Against this backdrop, the Department's lawyers provide day-to-day legal advice to the Department's Chief FOIA Officer, her staff, and others in headquarters and our components who are responsible for responding to FOIA requests. In doing so, the lawyers who practice in this area provide legal advice on specific requests and potentially responsive records, and they do so based on their best legal analysis and interpretation of the FOIA statute, relevant case law, and applicable guidance such as the President's January 2009 memorandum, articulating a "presumption of openness," and the Attorney General's March 2009 guidance. Moreover, to provide their legal analysis and advice, the career attorneys who specialize in FOIA matters at DHS regularly monitor developments in the law relating to FOIA and consult with their subject-matter expert colleagues at the Department of Justice and other agencies.

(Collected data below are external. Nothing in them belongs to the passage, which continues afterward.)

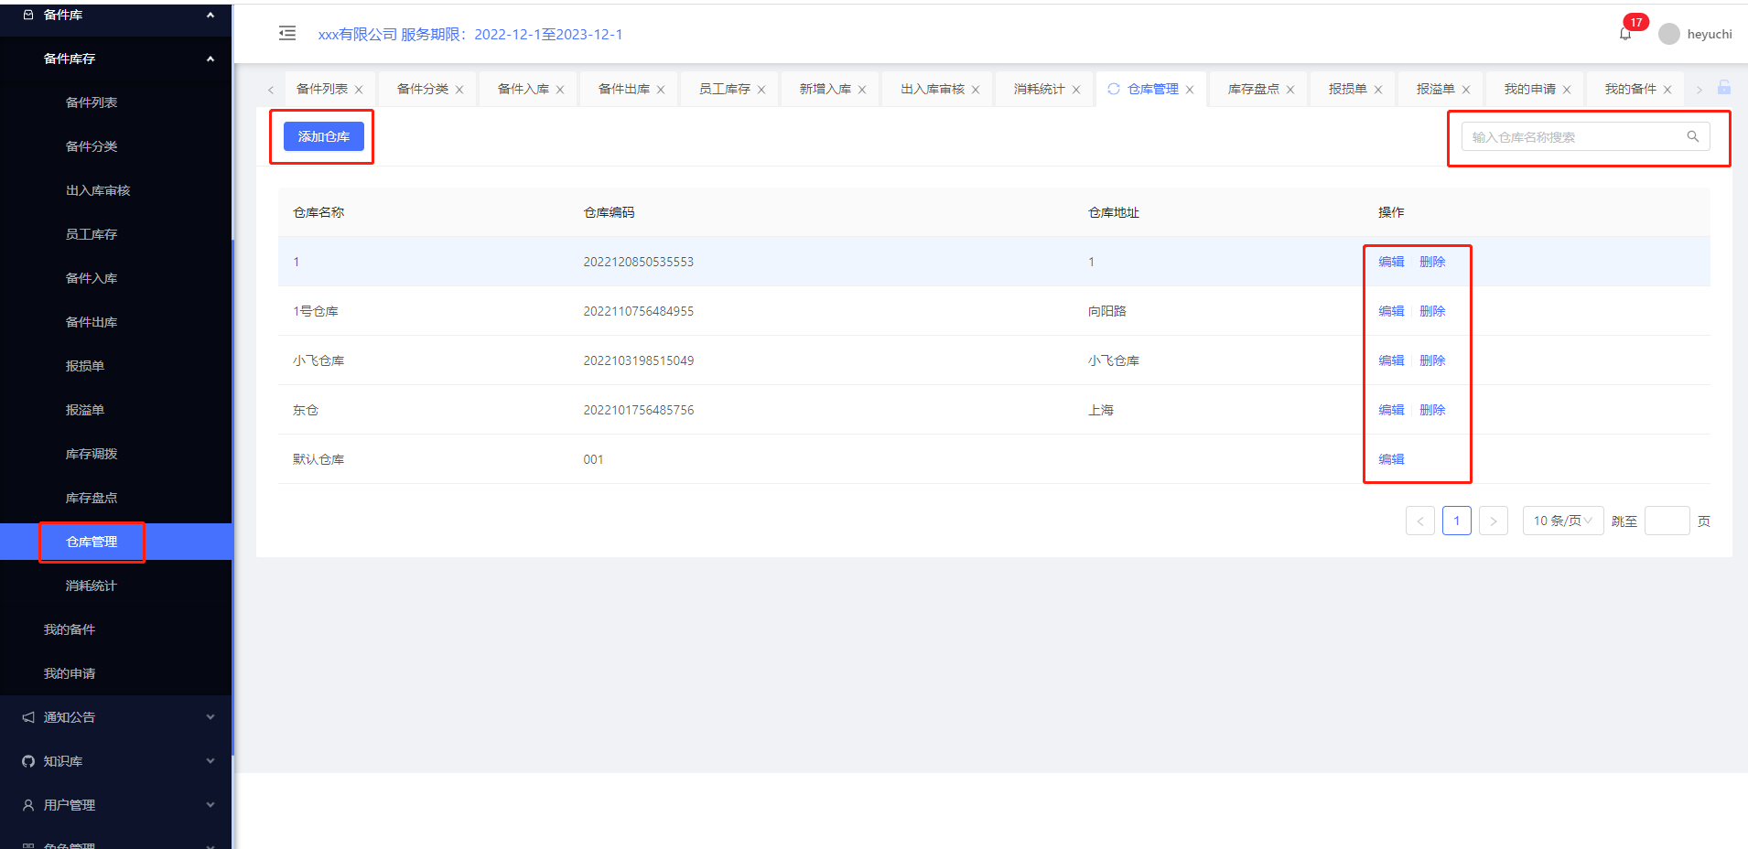Delete the 东仓 warehouse row
The width and height of the screenshot is (1748, 849).
click(x=1432, y=410)
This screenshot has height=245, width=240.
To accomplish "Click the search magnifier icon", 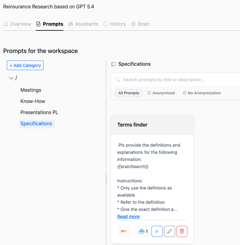I will pyautogui.click(x=118, y=80).
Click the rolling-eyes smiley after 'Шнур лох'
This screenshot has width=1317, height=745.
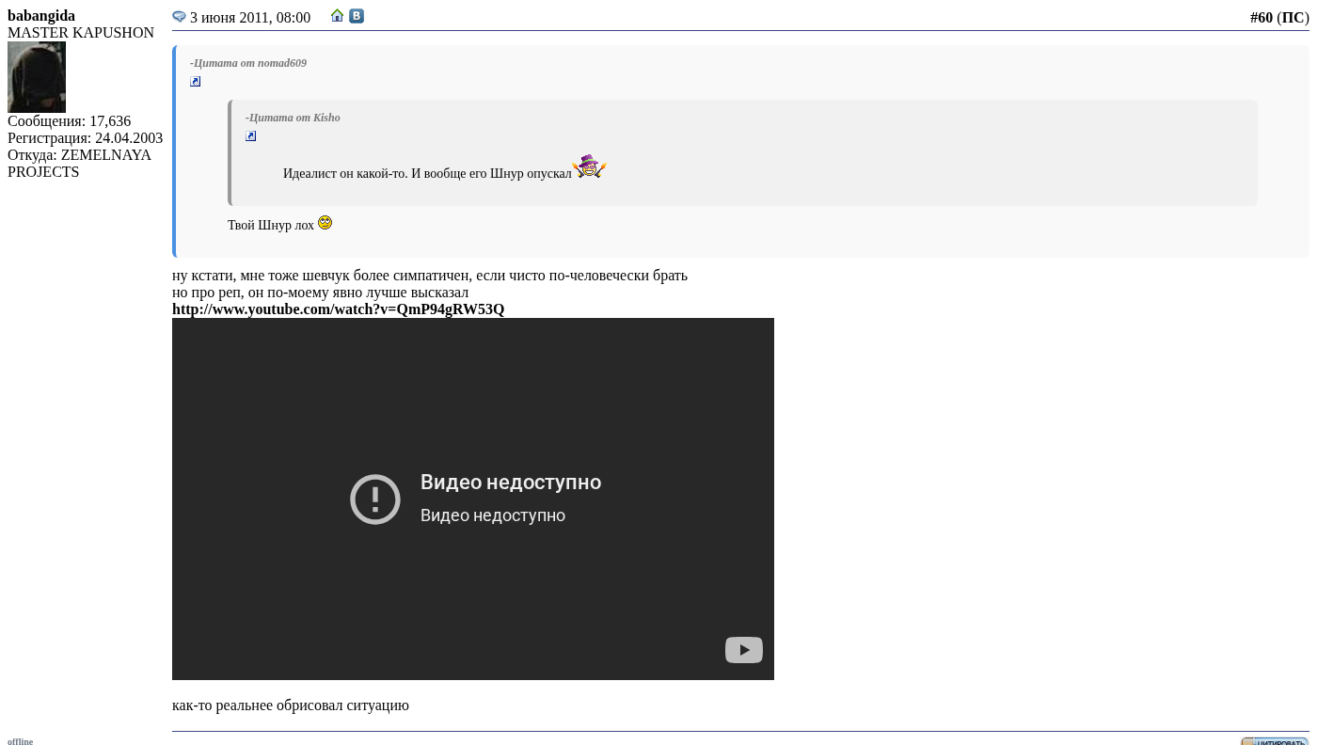[x=325, y=223]
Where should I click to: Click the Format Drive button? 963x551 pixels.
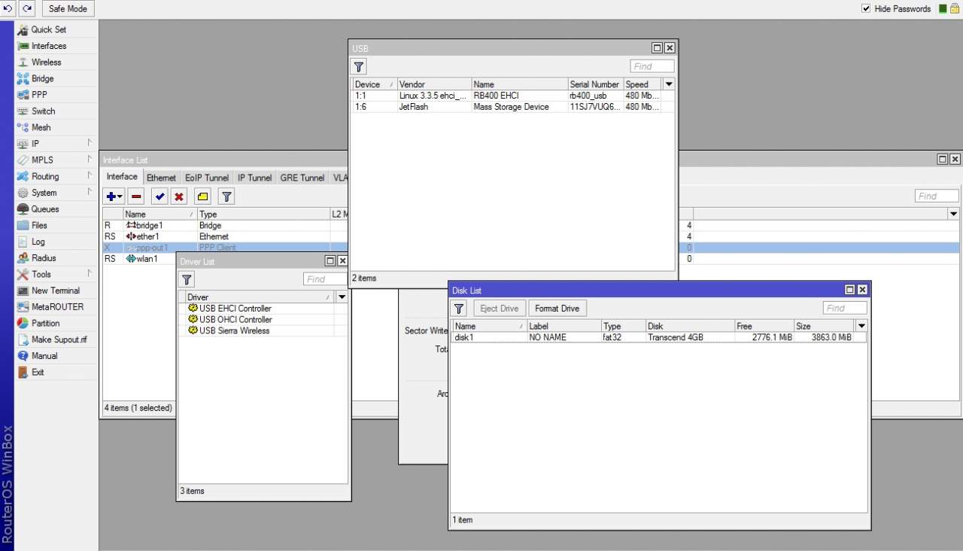[x=557, y=308]
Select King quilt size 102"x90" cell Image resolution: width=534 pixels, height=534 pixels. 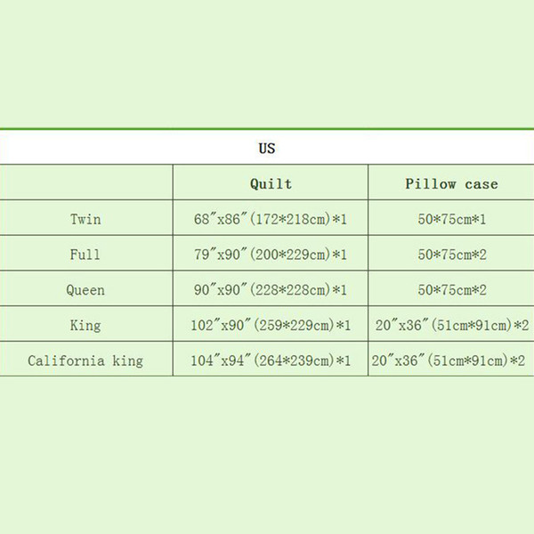tap(271, 326)
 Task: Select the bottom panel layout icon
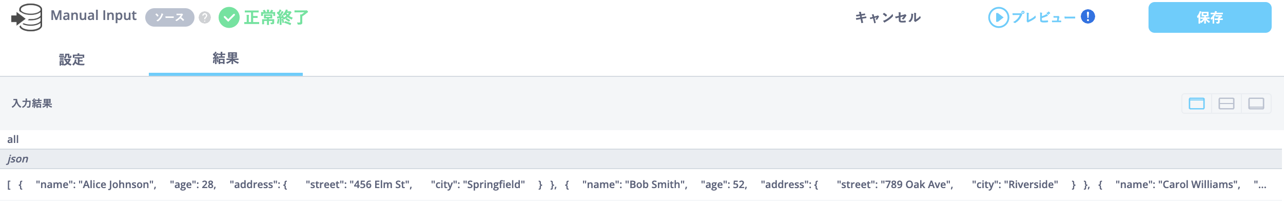(1256, 104)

With respect to the involvement by the Office of the Secretary and other senior Department leaders in being informed of significant events affecting the Department, including the release of significant departmental information, the Secretary and her staff have clear statutory authority to ask questions of, review, and manage the operations of all parts of the Department, including the Privacy Office and its elements that handle the FOIA process.2 The regulations that implement FOIA at DHS expressly contemplate a decision-making role for heads of components and thus are consistent on this point as well.3 Similarly, the Attorney General's March 2009 guidance memorandum states in relevant part that "responsibility for effective FOIA administration belongs to all of us—it is not merely a task assigned to an agency's FOIA staff." Accordingly, it is not only legally permissible, but sound managerial practice, for the Office of the Secretary to be informed of and, in coordination with the Chief FOIA Officer, to play an active role in overseeing the Department's FOIA processes.
The significant FOIA review process has evolved over time to become more streamlined and efficient. Despite some challenges in the early implementation of the significant FOIA review process that have been acknowledged and since been remedied, the Office of General Counsel will continue to engage with the Department's Chief FOIA Officer and staff across the Department to help ensure that we continue to disclose information promptly and in a spirit of cooperation that adheres to the letter and the spirit of the President's direction.
At this time, I welcome further discussion of the Department's FOIA process and hope that I may be of assistance in answering your questions.
1. N.L.R.B. v. Robbins Tire & Rubber Co., 437 U.S. 214, 242 (1978); see also Milner v. Dep‟t of the Navy, No. 09-1163, slip op. at 1-2 (U.S. Mar. 7, 2011) ("Congress intended FOIA to 'permit access to official information long shielded unnecessarily from public view.'") (citation omitted); U.S. Dep't of Justice v. Reporters Comm. for Freedom of the Press, 489 U.S. 749, 773 (1989) ("Official information that sheds light on an agency's performance of its statutory duties falls squarely within that statutory purpose.").
2. See 6 U.S.C. § 102 ("The Secretary is the head of the Department and shall have direction, authority, and control over it").
3. See 6 C.F.R. § 5.4(b) ("The head of a component … is authorized to grant or deny any request for a record of that component").